Christ is seen...
Special Envoy to RomeRomans welcome the mass arrival of pilgrims with the same ease with which they walk and chat among ancient ruins. Drivers honk their horns, brake suddenly, and get angry. The traffic is hellish, and there's a train strike on top of that. Near the Vatican, high-end black cars with SCV (State of the Vatican City) license plates are starting to appear, which Roman sarcasm has transformed into Se Cristo Vedesse (See Christ the Wise). But limousines no longer exist. Pope Francis imposed an austerity regime on the Curia, both for image and financial reasons, and those who were accustomed to unjustified, or even sinful, spending are more discreet, or have already left the Vatican. But successive leaks of reports relating to matters of finance or morality demonstrate that foul play remains a common practice.
The cardinals have gathered in the Sistine Chapel, possibly one of the most inspiring enclosed spaces in the world, closed cum key, without Wi-Fi or coverage, far from any interference. But the interference to be carried out has already occurred in the previous days. Lobbies, congregations, the press, and politicians like the American vice president JD Vance, ultra-Catholic, galvanizer of the American and European far right, who believe that the chair of Peter should be a pontiff like John Paul II or Benedict XVI: inflexible with dogma, conservative in ideology, and conservative in the ideology of corruption.
The College of Cardinals brings together 133 members, most of them appointed by Bergoglio, who, as is known, had a following in the peripheries, therefore, the conclave is more universal than ever, less European than ever, with many newly appointed cardinals making the job of those who like to make lists of papal candidates difficult. The Italian Parolin and the Filipino Tagle, supporters of a nuanced continuity, lead the bets, but some experts believe that conservatives could close ranks around an African cardinal, an option that paradoxically would be as groundbreaking as it is dogmatic (the African Church has a reputation for being morally very). In St. Peter's Square, I asked two Angolan priests if they would like an African Holy Father, and they told me that the origin of the pontiff is not important. But in the end they admitted that the African Church is "more vibrant and younger" than the European one.I don't doubt it.
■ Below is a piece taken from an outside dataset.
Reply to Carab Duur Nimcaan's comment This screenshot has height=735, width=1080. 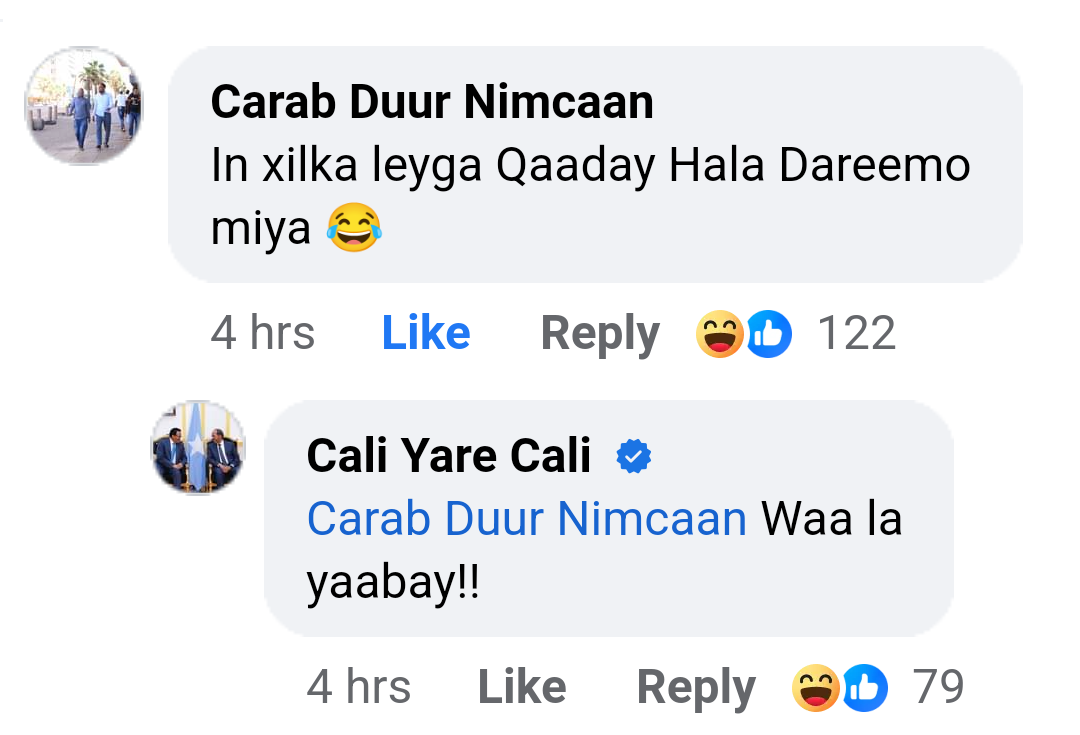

The Plaza de Sant Pere is filled with pilgrims and tourists. The former usually come in national groups, singing and praying loudly. I wonder where their fervor, their faith, comes from. Part of the answer, which an agnostic like me can understand, comes from immutability—the Church must be a rock, which is why Jesus called his disciple. petrus–. It is the weight of centuries, of millennia, of things that last, in a world where everything changes at breakneck speed. The use of Latin, the photogenic nature of the cardinals' clothing, the solemnity of the frescoes and the marble generate in the spectators watching the entrance into the conclave on the giant screens a state of silent respect or, even in the case of believers, a certain hallucination.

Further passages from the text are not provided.